WHAT THE EXERCISE ASKS: All of the lines below are to be transcribed faithfully, with pictures excluded from the copy.

[Source data]
──────────

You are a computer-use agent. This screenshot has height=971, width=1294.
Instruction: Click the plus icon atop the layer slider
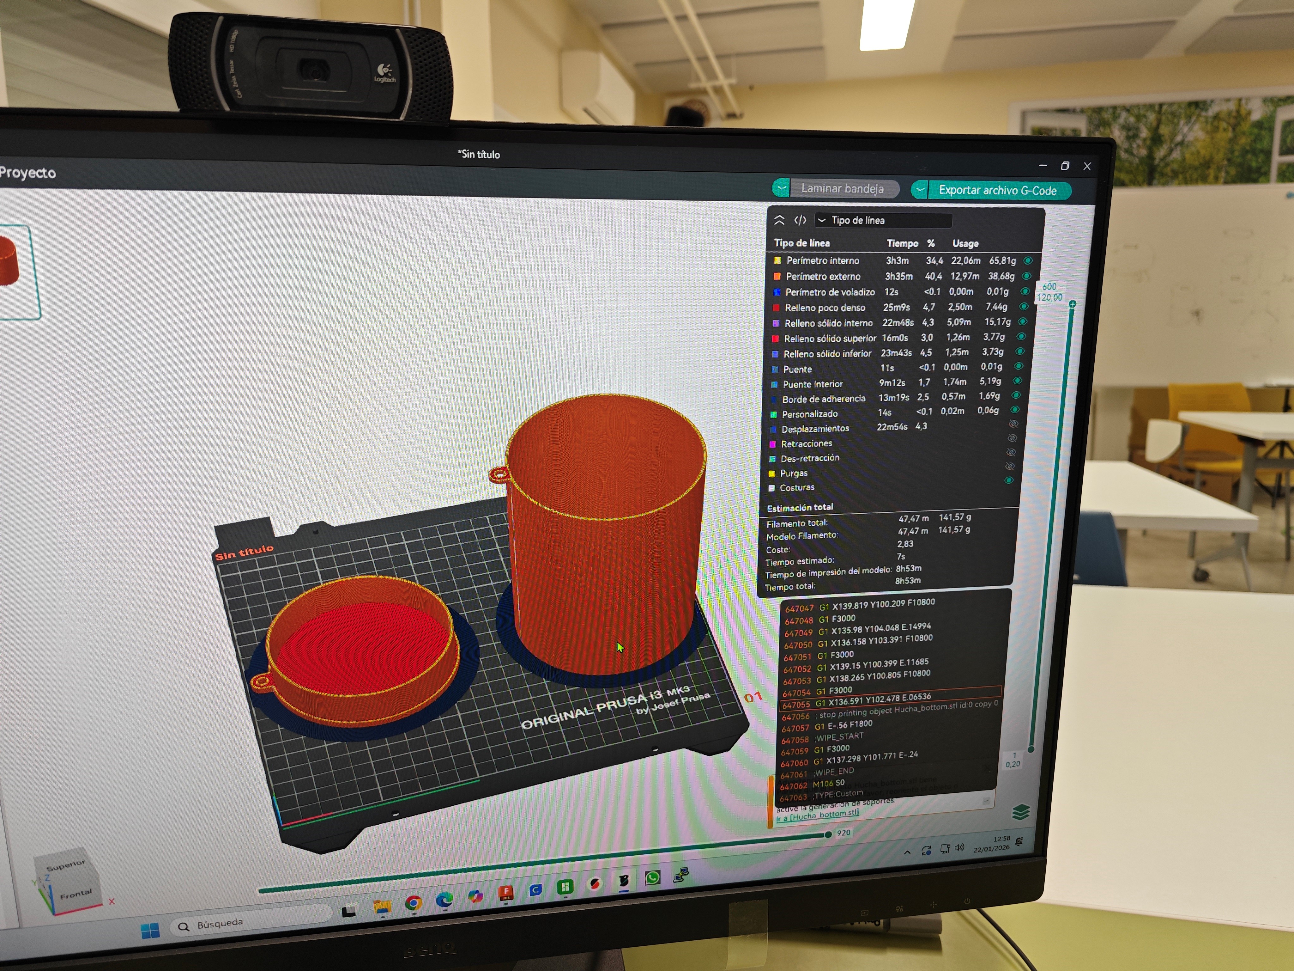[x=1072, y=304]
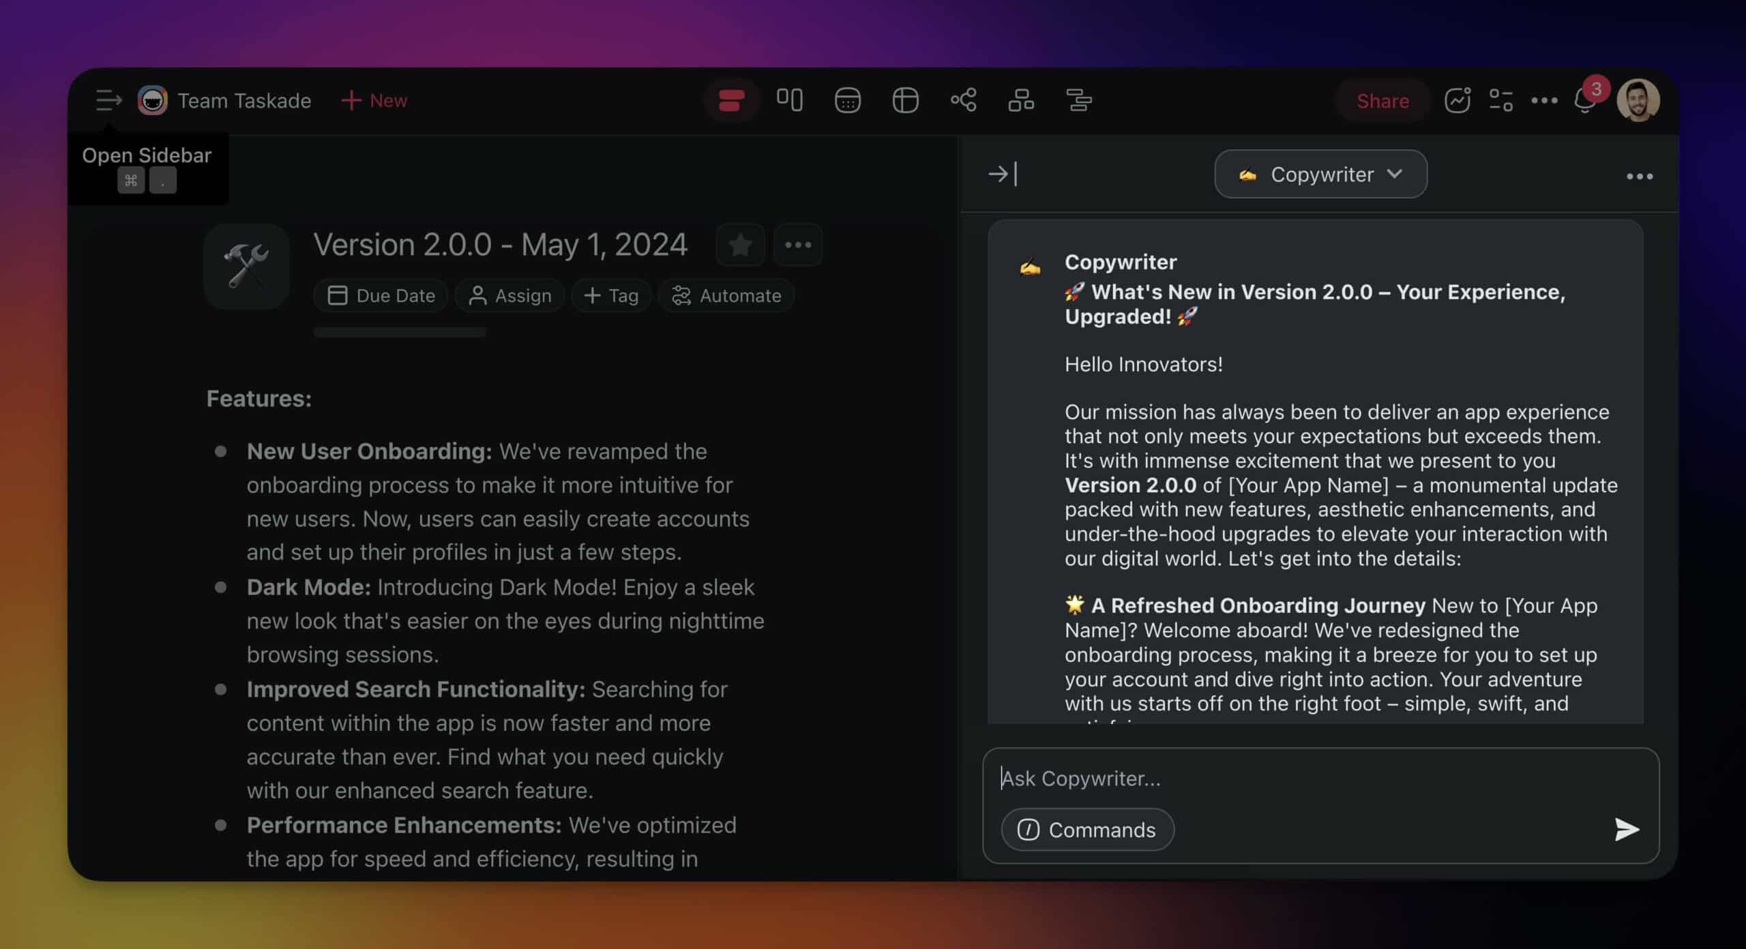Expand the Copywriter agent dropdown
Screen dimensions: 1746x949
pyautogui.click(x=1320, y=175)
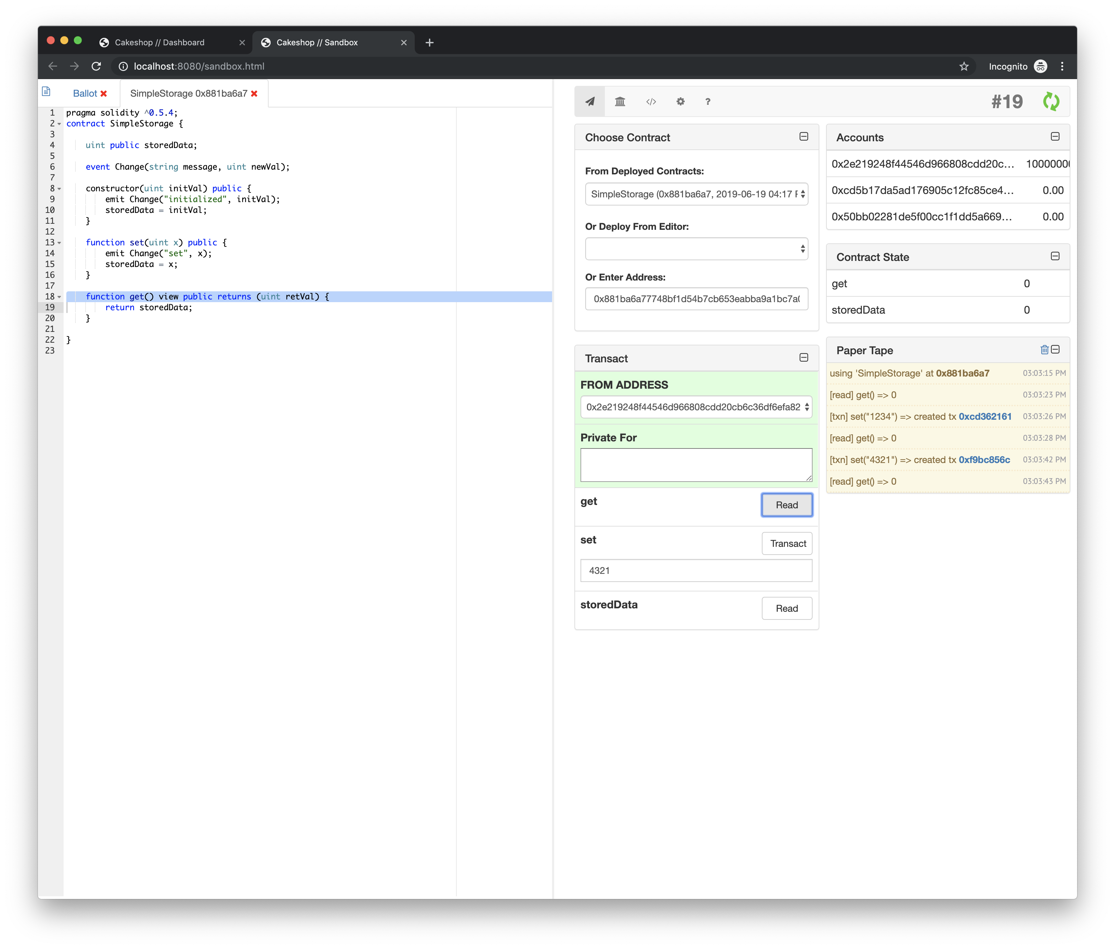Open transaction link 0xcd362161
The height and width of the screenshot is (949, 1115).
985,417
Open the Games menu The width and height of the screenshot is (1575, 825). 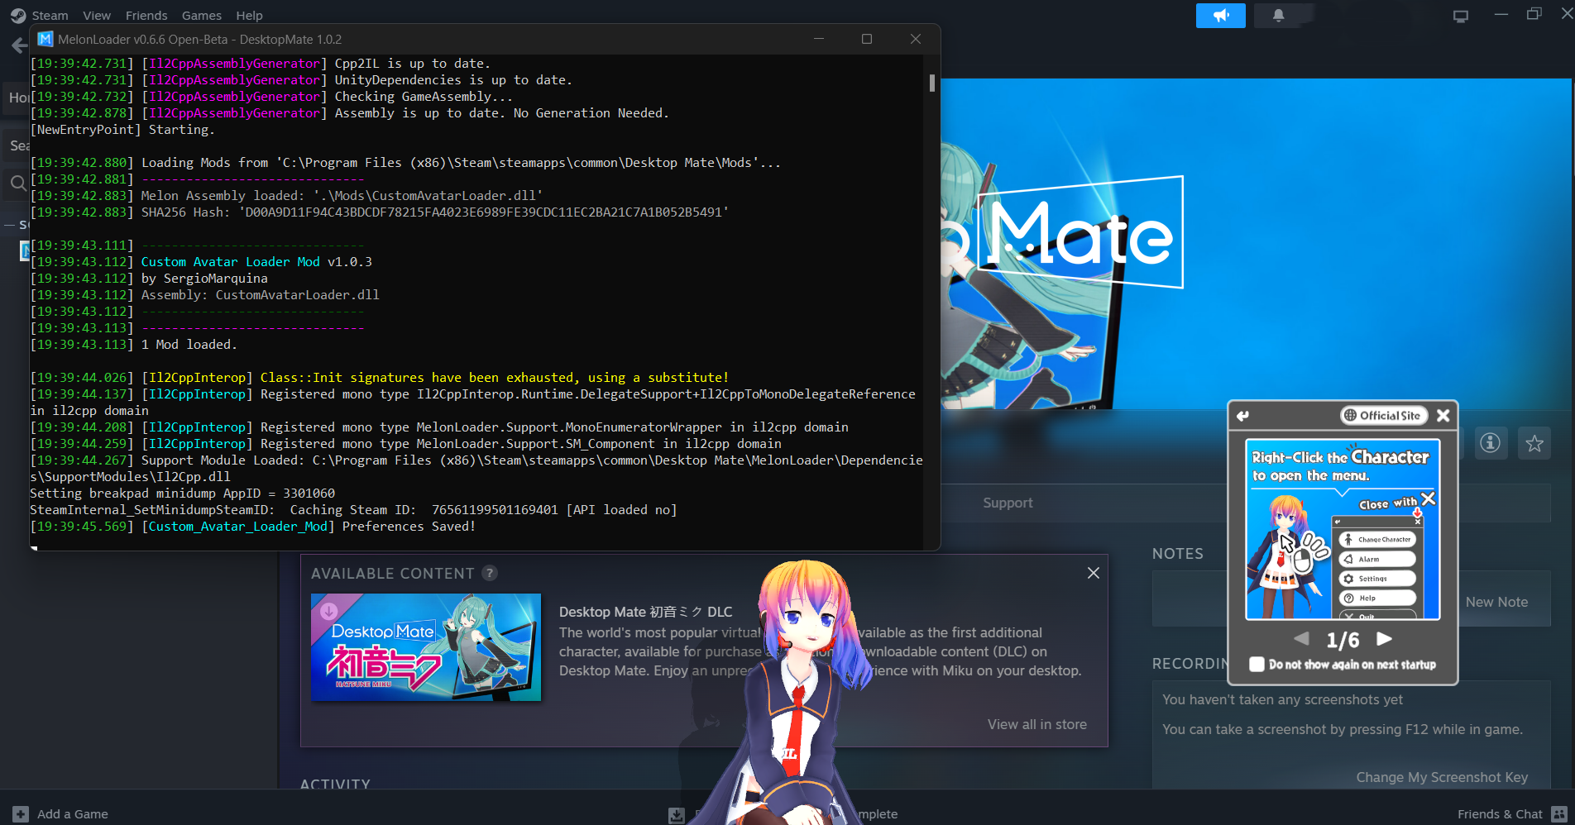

──────────

TASK ANSWER:
You are a computer-use agent. This screenshot has height=971, width=1294.
Instruction: Click the plus icon atop the layer slider
[x=1072, y=304]
Expand the Copywriter agent dropdown
Screen dimensions: 1746x949
pyautogui.click(x=1320, y=175)
Open transaction link 0xcd362161
The height and width of the screenshot is (949, 1115).
985,417
Open the Games menu The width and height of the screenshot is (1575, 825). 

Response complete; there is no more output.